Tally the lines in the items that contain the string "will", treating uppercase and lowercase as different, and give only the number.

Items from a data collection:
####
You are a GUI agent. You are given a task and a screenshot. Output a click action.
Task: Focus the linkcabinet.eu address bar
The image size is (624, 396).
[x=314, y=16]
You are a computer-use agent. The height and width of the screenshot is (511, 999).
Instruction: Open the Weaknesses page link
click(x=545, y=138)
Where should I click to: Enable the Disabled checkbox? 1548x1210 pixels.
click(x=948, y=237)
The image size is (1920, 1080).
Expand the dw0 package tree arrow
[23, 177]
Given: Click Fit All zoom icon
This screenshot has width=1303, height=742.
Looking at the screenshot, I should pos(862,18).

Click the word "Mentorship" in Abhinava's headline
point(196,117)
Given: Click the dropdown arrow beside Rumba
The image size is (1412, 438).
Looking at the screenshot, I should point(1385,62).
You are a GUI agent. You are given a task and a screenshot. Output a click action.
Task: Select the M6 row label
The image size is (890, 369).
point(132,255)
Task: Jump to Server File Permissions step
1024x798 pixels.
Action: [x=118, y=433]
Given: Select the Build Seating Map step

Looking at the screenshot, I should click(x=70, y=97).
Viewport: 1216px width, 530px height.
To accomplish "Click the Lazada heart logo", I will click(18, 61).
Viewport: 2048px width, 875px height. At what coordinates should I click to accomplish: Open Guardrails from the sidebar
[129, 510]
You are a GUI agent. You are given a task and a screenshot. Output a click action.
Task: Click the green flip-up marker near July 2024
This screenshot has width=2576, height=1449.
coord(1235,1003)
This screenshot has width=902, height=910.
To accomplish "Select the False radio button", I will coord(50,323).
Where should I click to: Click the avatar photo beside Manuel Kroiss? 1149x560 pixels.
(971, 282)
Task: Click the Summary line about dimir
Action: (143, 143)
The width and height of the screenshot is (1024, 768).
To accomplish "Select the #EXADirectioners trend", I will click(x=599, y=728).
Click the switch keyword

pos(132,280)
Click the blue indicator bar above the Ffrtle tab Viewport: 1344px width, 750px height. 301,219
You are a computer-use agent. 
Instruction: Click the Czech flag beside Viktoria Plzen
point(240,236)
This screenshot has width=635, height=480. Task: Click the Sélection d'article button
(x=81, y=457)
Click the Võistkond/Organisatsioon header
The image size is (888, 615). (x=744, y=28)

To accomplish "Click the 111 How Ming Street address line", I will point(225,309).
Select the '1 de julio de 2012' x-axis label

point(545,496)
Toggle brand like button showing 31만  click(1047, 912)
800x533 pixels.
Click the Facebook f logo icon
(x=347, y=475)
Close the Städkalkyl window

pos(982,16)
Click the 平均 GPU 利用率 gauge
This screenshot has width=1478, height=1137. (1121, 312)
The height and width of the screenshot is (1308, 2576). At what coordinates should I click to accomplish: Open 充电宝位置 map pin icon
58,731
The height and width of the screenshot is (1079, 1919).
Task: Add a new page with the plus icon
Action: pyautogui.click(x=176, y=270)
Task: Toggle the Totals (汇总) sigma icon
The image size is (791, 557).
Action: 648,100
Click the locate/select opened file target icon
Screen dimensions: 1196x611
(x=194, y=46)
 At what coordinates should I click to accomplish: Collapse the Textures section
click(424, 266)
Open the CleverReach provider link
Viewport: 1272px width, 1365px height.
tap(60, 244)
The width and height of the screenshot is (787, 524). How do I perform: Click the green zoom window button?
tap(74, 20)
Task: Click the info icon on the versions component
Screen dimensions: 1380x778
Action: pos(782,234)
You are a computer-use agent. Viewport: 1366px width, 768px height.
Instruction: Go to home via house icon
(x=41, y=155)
####
■ **Output for this task**
4